I am a full, card-carrying member of the swathe of humanity labelled "Generation X". We're the last generation to have a handful of tv channels and the first to have computers in our home; we're the generation that embraced SAW and techno and grunge and Britpop. We grew up with Spielberg films and E-numbers and nothing to do. We're a generation that is, above all, riddled with cynicism and disdain and an ironic distancing of every experience. It was something we developed to cope with Thatcher and Reagan and AIDS and the threat of nuclear war hanging over our heads and all our parents getting divorced. We became tough.
I suffer from this affliction more than most. Every joyous event happens to me through glass. I watch it from outside, unwilling to commit until I've decided if this is something I will allow myself to enjoy. Every unfiltered moment of happiness is met with pursed lips; every emotional outpouring is greeted with a raised eyebrow. I am, in short, a nightmare.
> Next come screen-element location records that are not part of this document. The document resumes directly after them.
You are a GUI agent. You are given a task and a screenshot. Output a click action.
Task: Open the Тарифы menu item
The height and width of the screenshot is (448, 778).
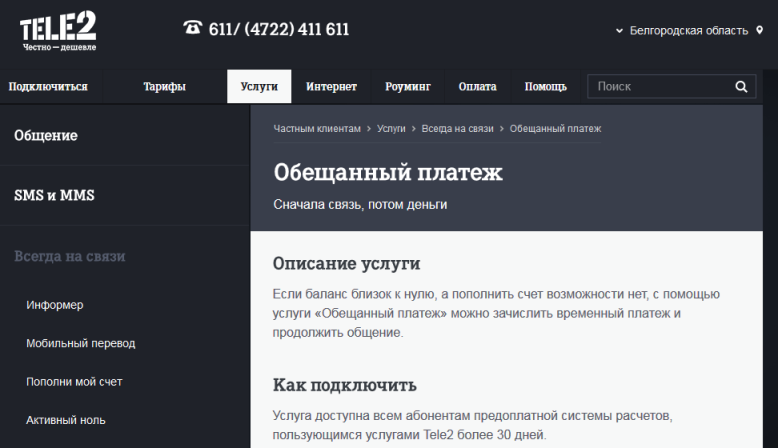(164, 87)
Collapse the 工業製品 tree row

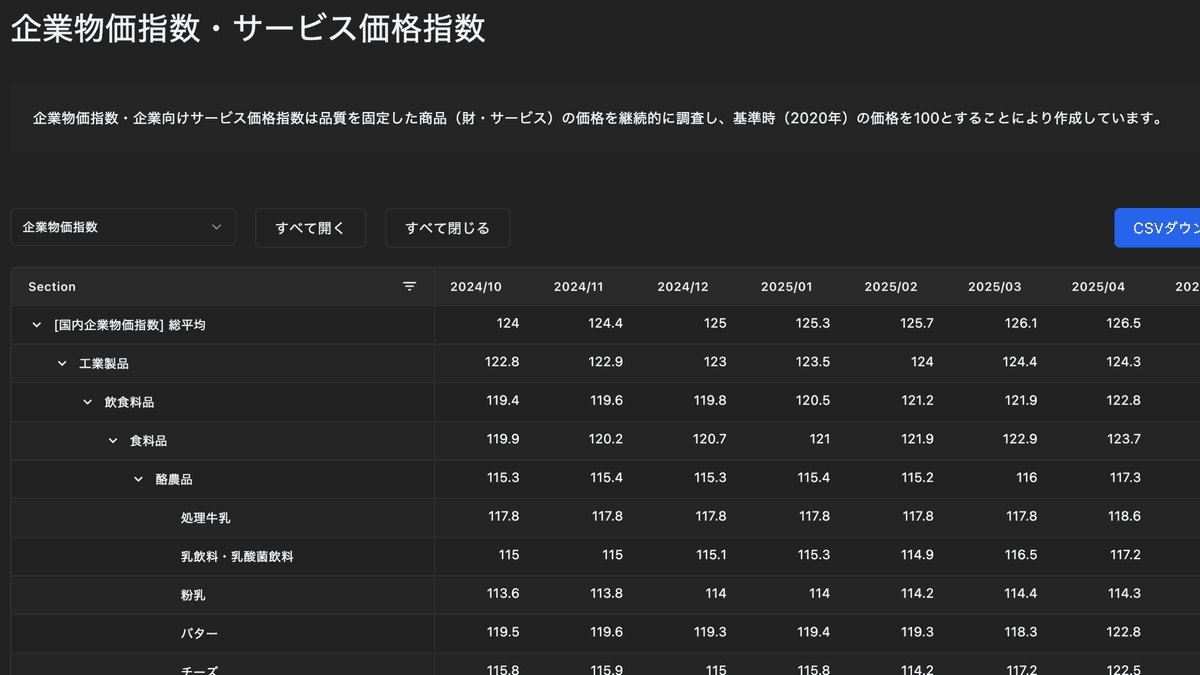[62, 364]
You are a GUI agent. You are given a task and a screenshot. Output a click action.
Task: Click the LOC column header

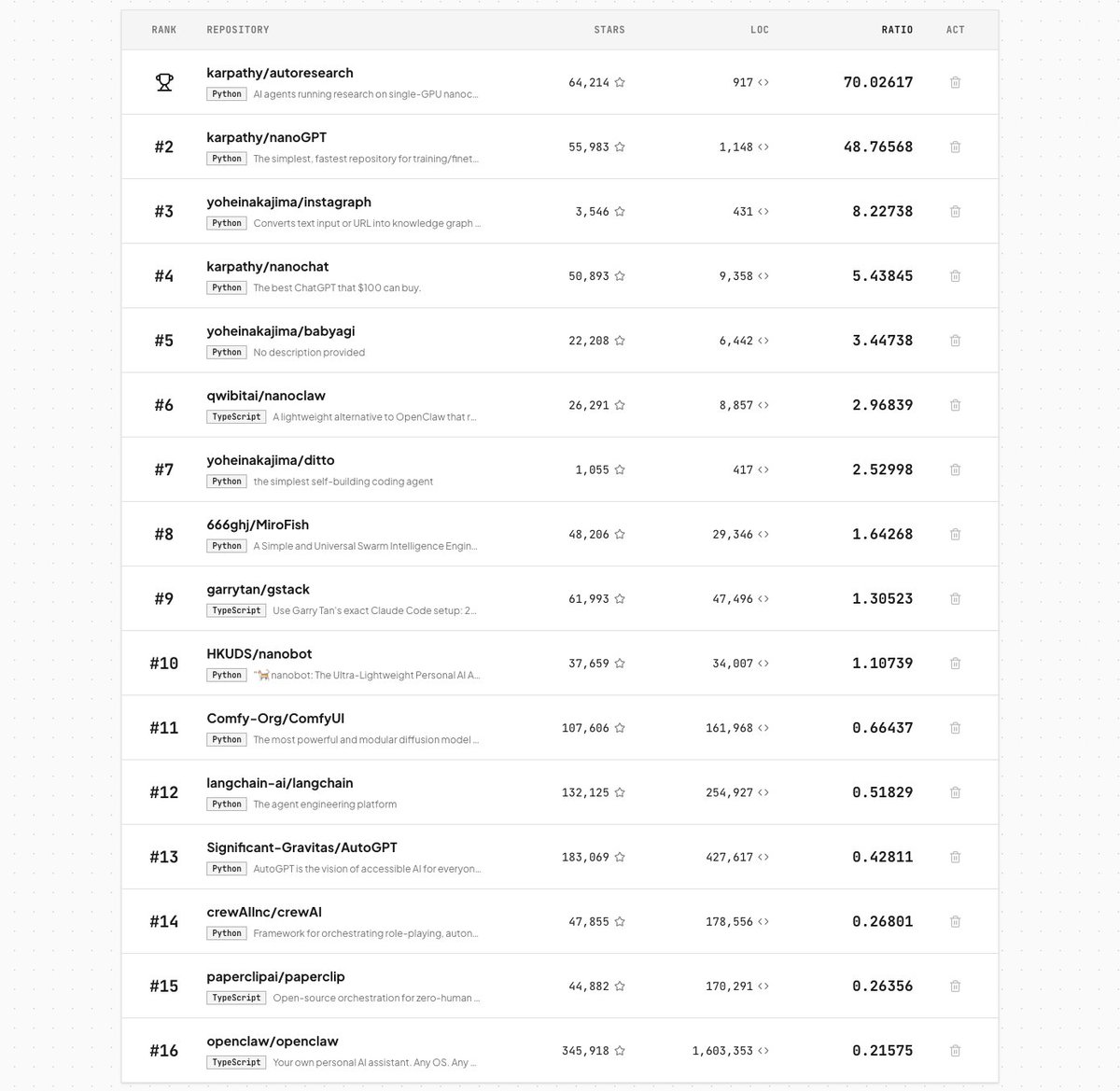pyautogui.click(x=760, y=29)

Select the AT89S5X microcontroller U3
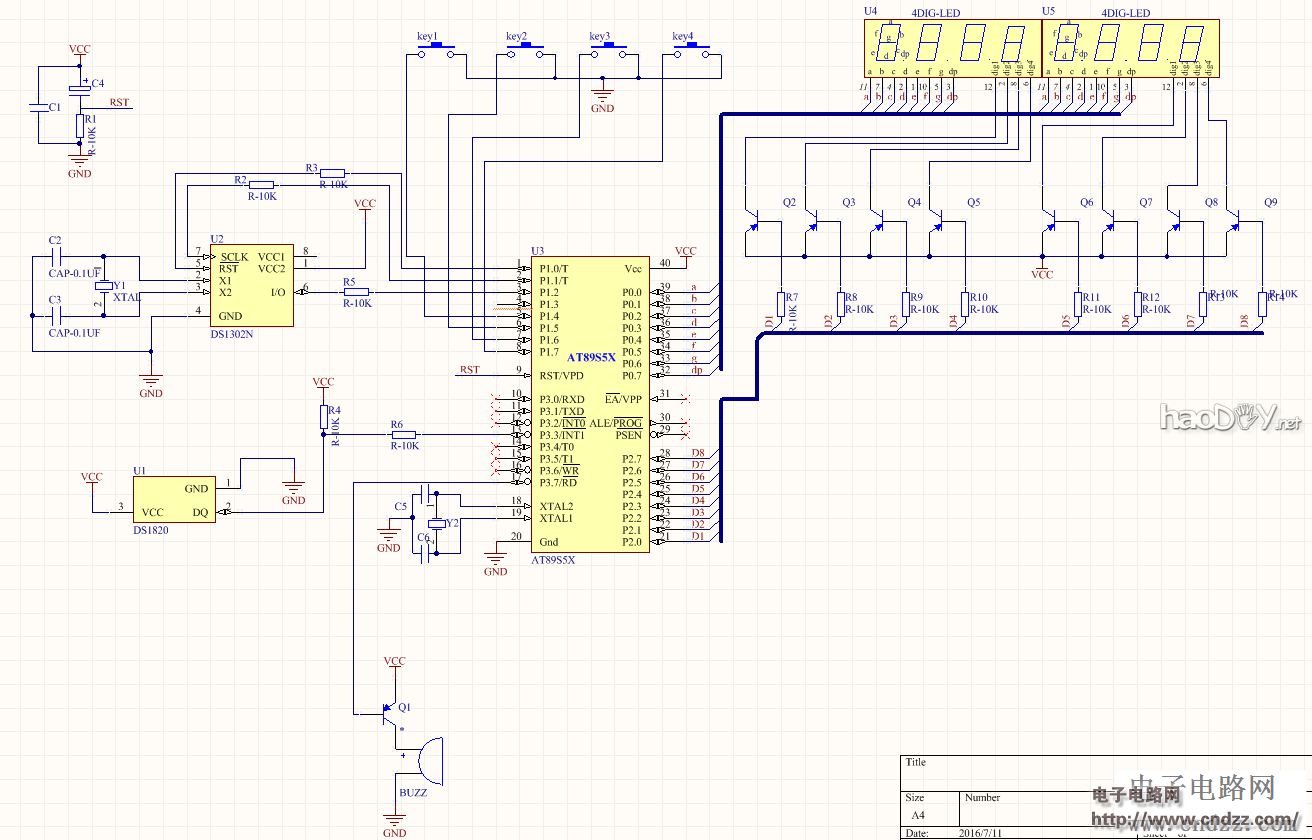[590, 405]
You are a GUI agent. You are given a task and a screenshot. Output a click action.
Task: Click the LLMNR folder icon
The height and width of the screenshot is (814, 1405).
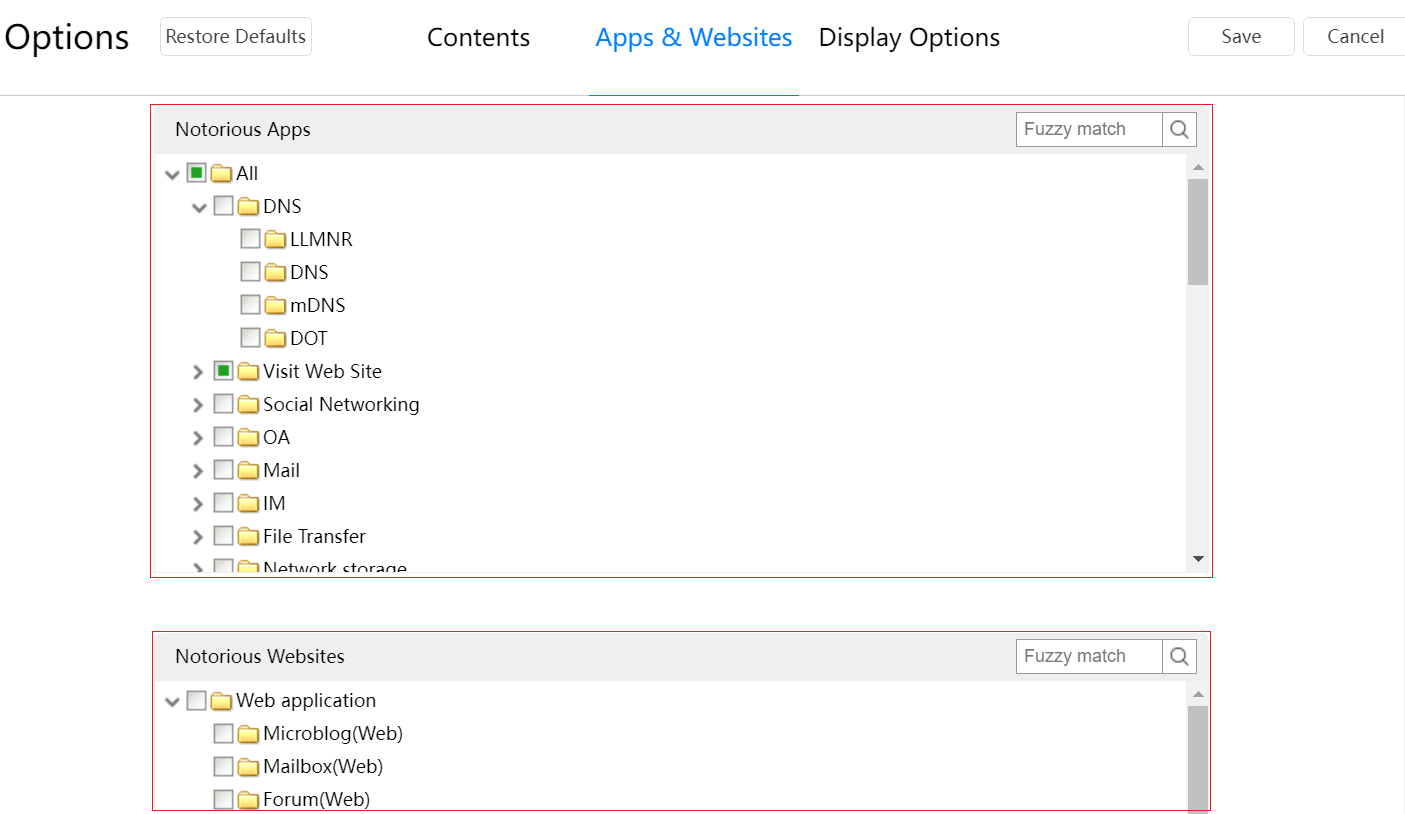point(275,240)
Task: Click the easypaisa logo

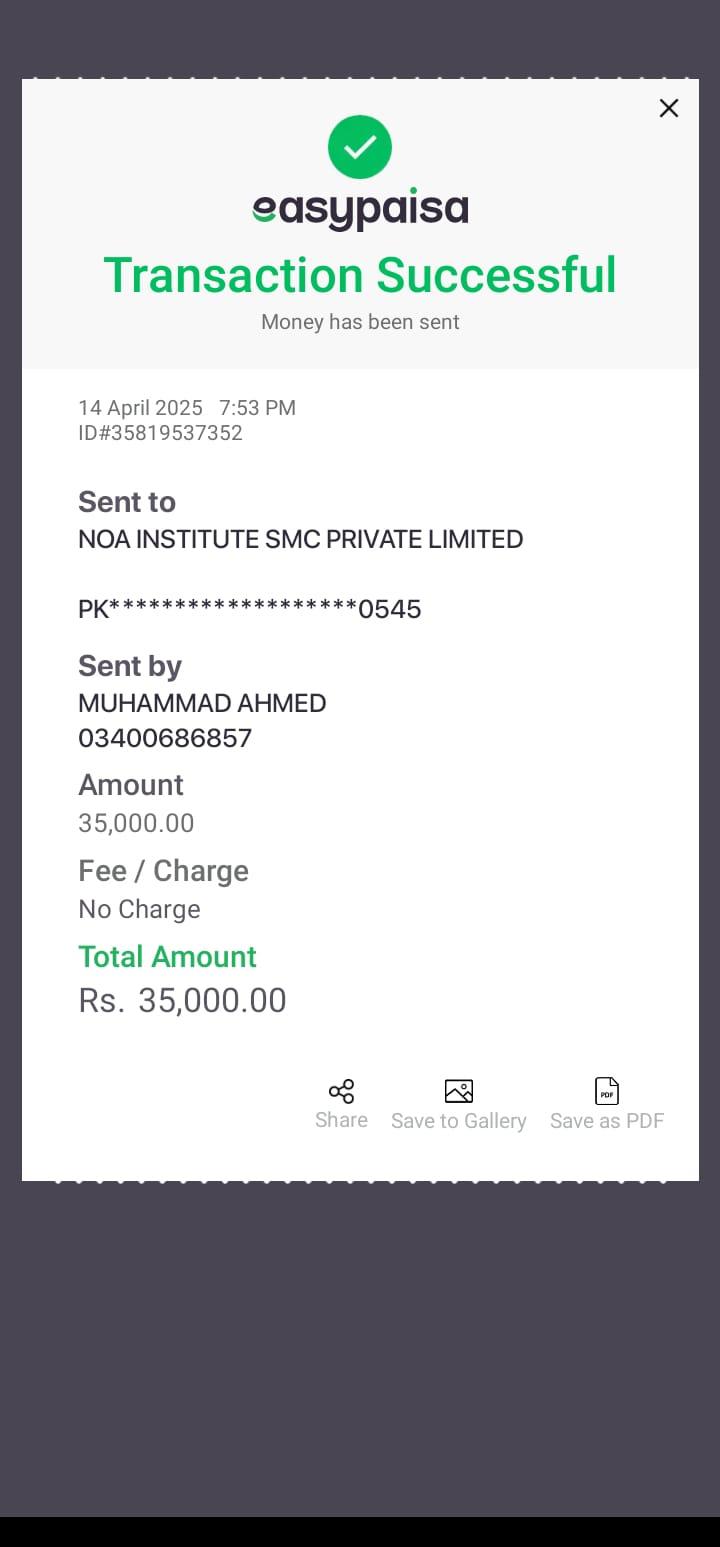Action: click(360, 209)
It means that when I am told something will be beautiful and great, I'll blow my cheeks out dismissively and say to myself, "we'll see about that". I arrived in Church Stretton with my cynical faculties at maximum. I'd read, prior to arriving, that this was a lovely place. A gem in the Shropshire countryside. "Nicknamed Little Switzerland", one website told me. Yeah, yeah, I thought.
I left the station and cracked a smirk of superiority. Beyond the platform was a rough, badly tarmacked road, cracked and broken, lined with garages and workshops. Cars and vans broached the pavement while at the end of the street was a fast, unlovely A-road. Charming? I thought. This could be anywhere.
I crossed back over the railway line, past the town sign informing me it was market day, and something hit me. Perhaps it was the fine buildings, grand but not ostentatious; perhaps it was the steep hills rising up to form a picturesque backdrop. Perhaps it was the ginger cat that stepped away from the verge to beg for a stroke at my feet. Something infiltrated my brain and made me think, "oh no. This place is great."